Mycobacteria-infected cells secrete factor(s) that induce the expression of Arg1. (A) Wild-type mice (n = 4) were infected intranasally with BCG. Four weeks after infection, mice were sacrificed and lungs were prepared for histology by staining for acid-fast bacilli (pink, top) and for Arg1 (brown, bottom). Scale bars represent 500 µm (left panels) and 50 µm (right panels). (B) BMDMs from wild-type and Myd88^−/− mice (n = 2 mice) were infected with BCG (at MOIs of 100 and 10) for 12, 24, and 48 hours. Supernatants (a 1:2 dilution of the combined supernatants from both sets of infections) were used to stimulate BMDMs from wild-type or Myd88^−/− mice for either 4 or 24 hours. RNA was analyzed by qRT-PCR. Data shown are the mean fold-increase in Arg1 mRNA ± the standard deviation (SD), and are representative of two experiments (A and B). (C) BMDMs from wild-type mice were infected with Mtb strains CDC1551 and HN878 (n = 3). Supernatants from these infections were used to stimulate wild-type and Myd88^−/− BMDMs (n = 3). RNA was analyzed by qRT-PCR. Data shown are the mean fold-increase in Arg1 mRNA ± the standard deviation (SD), and are from one experiment. (D and E) BMDMs from wild-type and Myd88^−/− mice were infected with BCG over the indicated times.
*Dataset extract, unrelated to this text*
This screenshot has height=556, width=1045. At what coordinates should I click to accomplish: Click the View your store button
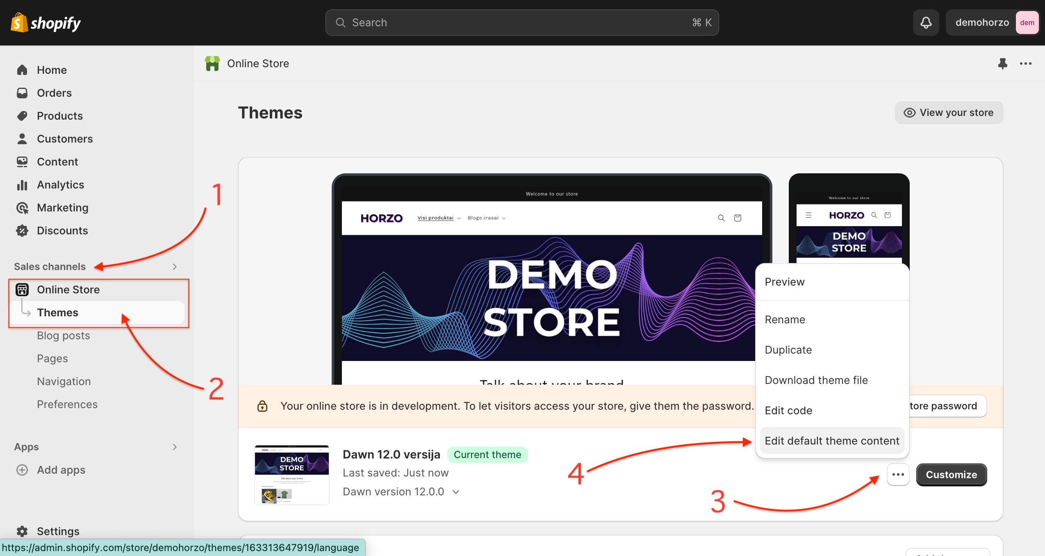point(949,113)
RNA from these infected cells was subjected to Affymetrix expression analysis. (D) Profiles of the fold-increase in gene expression of wild-type (dark blue traces, with Arg1 as the yellow trace) and Myd88^−/− (gray traces, with Arg1 as the red trace) over time in log₂ scale after infection with BCG. (E) Gene expression heat map clustered by secreted or extracellular GO terms.